Now you will need to either re-sequence the application or update the existing package and during sequencing or updating, add the MSI file to the package. In the case of a V 5 package, I would usually add it into the \scripts folder.

If you are using App-V 4.x, you will want to edit the OSD file and add in a script that will install the Copy out the MSI file and run the installer. You do this by adding the following beneath the <DEPENDENCY> tag.

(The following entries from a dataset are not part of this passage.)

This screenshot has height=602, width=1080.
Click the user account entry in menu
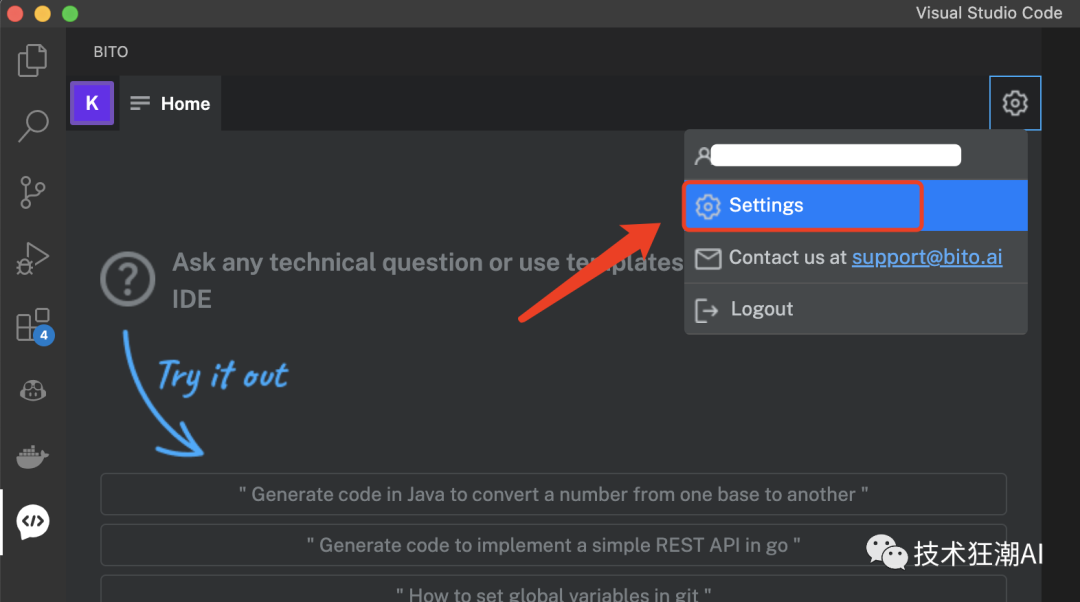click(830, 155)
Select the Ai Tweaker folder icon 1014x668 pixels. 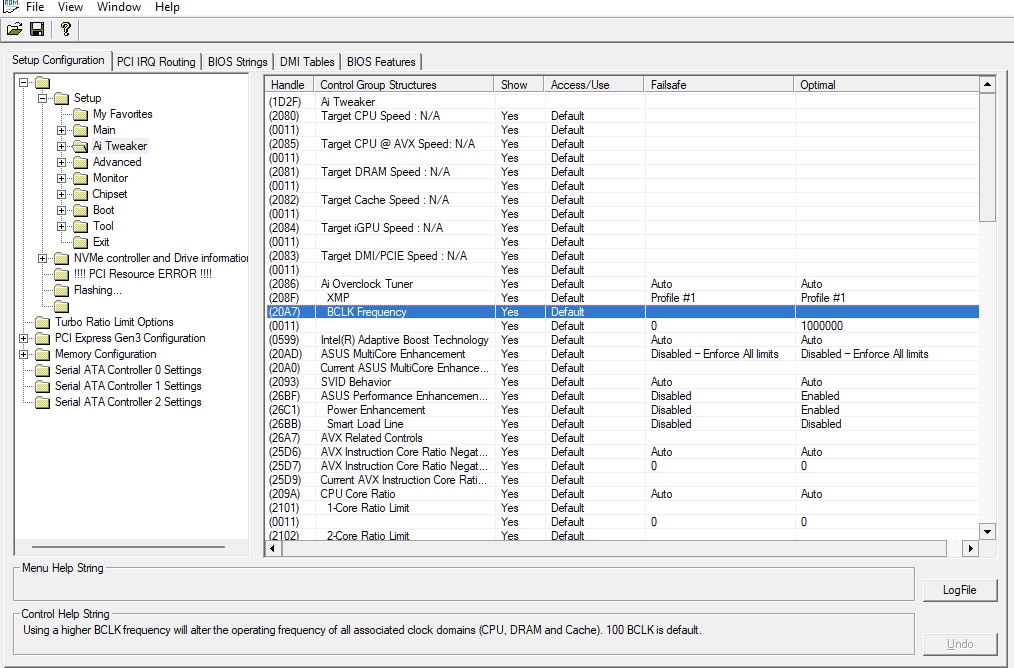[80, 146]
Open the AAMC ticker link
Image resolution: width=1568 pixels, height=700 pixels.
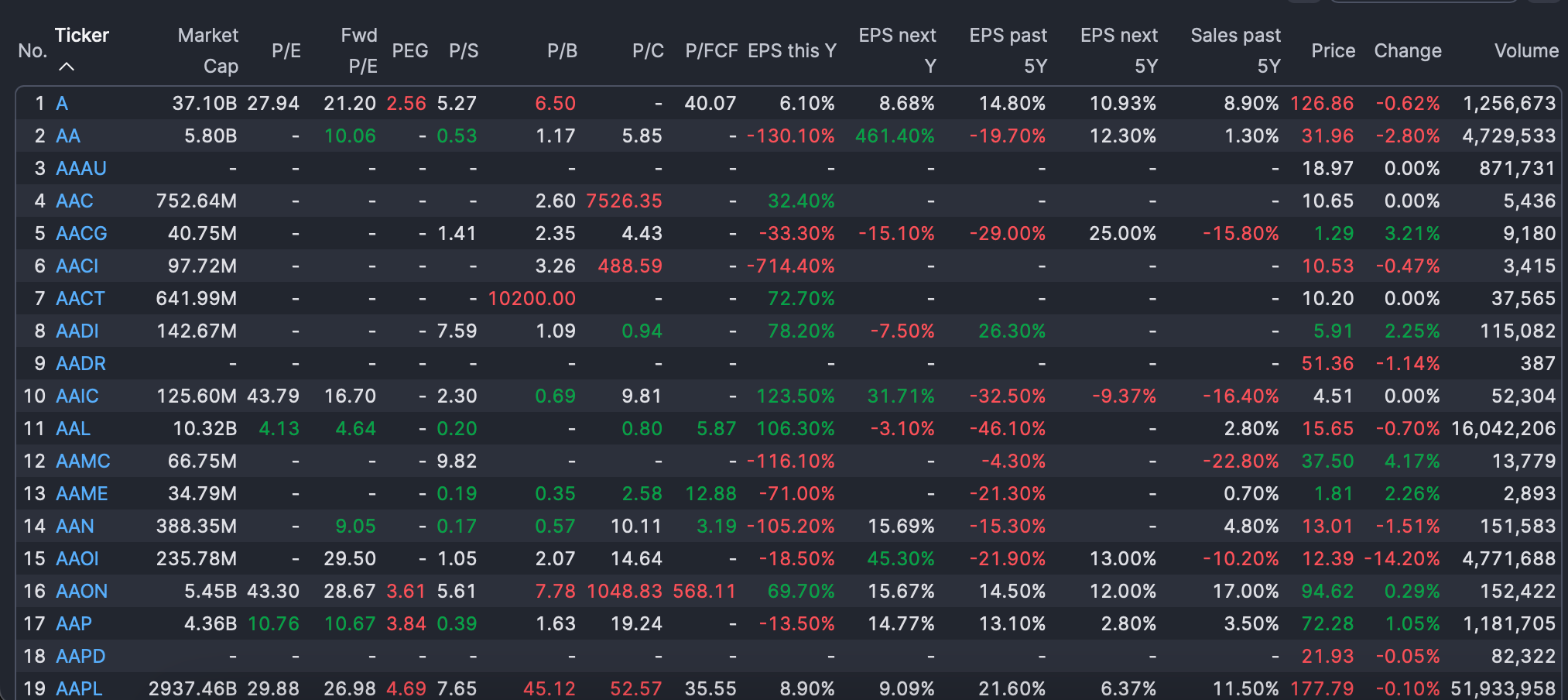click(83, 461)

<SCRIPT TIMING="PRE" EVENT="LAUNCH"WAIT="TRUE" PROTECT="TRUE">

  <SCRIPTBODY>

        echo off \n

       if exist C:\<PATH_TO_WHERE_I_PLACE.MSI> goto end \n

        mkdir <PATH_TO_WHERE_I_PLACE_MSI> \n

        copy /y "q:\<PATH_INSIDE_PACKAGE>\mymsi.msi ” “C:\<PATH_WHERE_I_PLACE.MSI> ” \n

  </SCRIPTBODY>

</SCRIPT>

<SCRIPT TIMING="PRE" EVENT="LAUNCH" WAIT="TRUE" PROTECT="FALSE">

  <SCRIPTBODY>

        echo off \n

        if not exist C:\<PATH_TO_WHERE_I_PLACE.MSI> goto end \n

       C:\<PATH_TO_WHERE_I_PLACE MSI>\mymsi.msi /quiet \n

        del /f /q C:\<PATH TO WHERE_I_PLACE_MSI>\mymsi.msi \n

        :end \n

  </SCRIPTBODY>

</SCRIPT>

Now, let’s be realistic. For the above to work, you must accept two siginifcant caveats. 1) The user executing the application will need to be a local administrator. This is often a deal-breaker. 2) The user will have to encounter a delay upon launch due to the installation.

App-V 5.x

Enter App-V 5 and its enhanced scripting model. On either a global publish or add package event, you can add deploy the component in a secure manner as those events will execute under the context of the SYSTEM account. You can place the MSI and the scripts installing\uninstalling it into the embedded scripts folder inside the package. HINT: Since the script event only allows for one command element, my advice is to but all of the installation commands into a batch file or PowerShell script and call that script for the event. Since the scripts and package root directory in the package are automatically searched, you do not have to worry about specific paths.

     
<AddPackage>

        <Path>Powershell.exe</Path>

        <Arguments>-F deployComPlus.ps1</Arguments>

        <Wait RollbackOnError="true" Timeout="30"/>
     
</AddPackage>

<RemovePackage>

        <Path>Powershell.exe</Path>
       
<Arguments>-F removeComPlus.ps1</Arguments>

        <Wait RollbackOnError="false" Timeout="60"/>

</RemovePackage>

In the interest of full disclosure - with regards to this working seamlessly, I am 3 for 4 as I write this. In my opinion, .750 is a good batting average! Understand that this is meant to be an option for remediation as COM+ still technically cannot be virtualized.

Comments
  • Great write up. Have attempted this multiple times myself. Due to SLA's we decided to not virtualize anything with COM+ components. Didn't see quite the success rate that you have but some did work. It would be great in future releases if the sequencer, since it already detects these kinds of things, could parse out the COM+ components and the Drivers etc. and ad-hoc package these into a pseudo MSI or something. That would be great.

    Otherwise less isolation would be best.

  • Maybe you can write up a similar article on DCOM?

  • @Tim: Now bear in mind, the sequencer detects DCOM and COM+ separately for a reason. Don't have anything for that yet. @Rory - that is good feedback.